A FB post on the Washington, DC area Pregnancy and Infant Loss Network page led me to this prompt:
“A conversation about acceptance has led me to post this for you to fill in: “I have my child’s body/ashes __________, and I hold ______ when ______. ” Many people keep their babies at home, even holding or sleeping with an urn, etc. “Normal” comes to mean a whole nutha thing in extraordinary circumstances.”
To answer: I have my child’s ashes in a faux wooden box on a shelf in my main living area (the wall between kitchen and dining room), and I hold one of the stuffed animals that I associate with him when I miss cuddling his little body against mine.

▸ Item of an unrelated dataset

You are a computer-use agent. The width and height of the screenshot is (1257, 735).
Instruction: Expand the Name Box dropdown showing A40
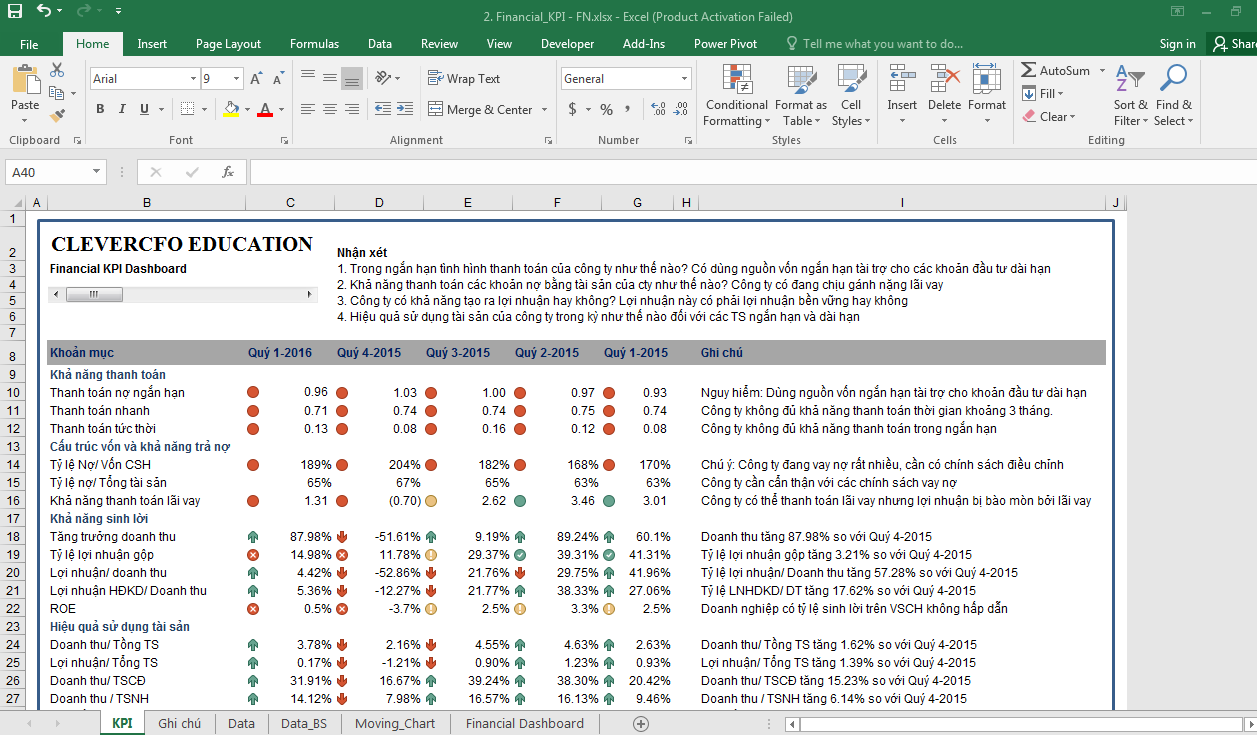pyautogui.click(x=96, y=172)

As I’m sure I mentioned previously, I haven’t been able to scatter his ashes yet, though K would like them scattered where we got married. But we have agreed, on the advice of our grief support group, that there is no rush. It’s not something you can take back, after all. So for now, they sit on a shelf with several other objects that remind me of him: a candle, a Willow sculpture, a picture of us holding him, a letterpress A, a small glass dragon/dinosaur. The shelf is visible from anywhere in our main living area, the kitchen/dining room/living room combo (open floor plan condo). Someday, I plan to get him a nicer box, but for now, this will do.
The stuffed animals are in a different room, on a shelf in what would have been his nursery. There is a corduroy dinosaur we got at the hospital gift shop for him, the two bears we got at our grief support group (a koala and a teddy wearing a blue onesie), a frog from his grandparents that snuggled with him during kangaroo care, and a very soft, small fox K brought home from a conference. When I need a hug, they are there, which was the point of our support group giving each member a stuffed cuddly animal. They knew what we broken-hearted, hurting mamas needed.
That sounds perfect and beautiful for you all (for now). 🙂
Sometimes that visual is exactly what we need to find solace because without it, the “sound” of our child’s absence from our life is obtrusively deafening.
To fill in for us: I have Delilah’s body buried in my hometown cemetery, and I hold a stuffed animal angel bear that my children & husband gave me Valentine’s weekend (just before her memorial/burial), when my thoughts of her get overwhelming.
Yes, I think that’s it – the lack of ashes would, for me, feel so final and leave both a visual and emotional hole.
I love the idea that this is something we all have in common… At times it does feel like I’m the only one with the experience of caring for my child’s remains and grabbing onto whatever helps me feel close to him, but it helps to think that others have such a similar experience.
Sacha’s body is buried above my grandmother’s in Illinois. I keep his blanket from the hospital in bed with me, and his stuffed elephant in my car, and I look at them and hold them whenever I miss him most.
Like you I keep my baby’s ashes for now. It made him more real.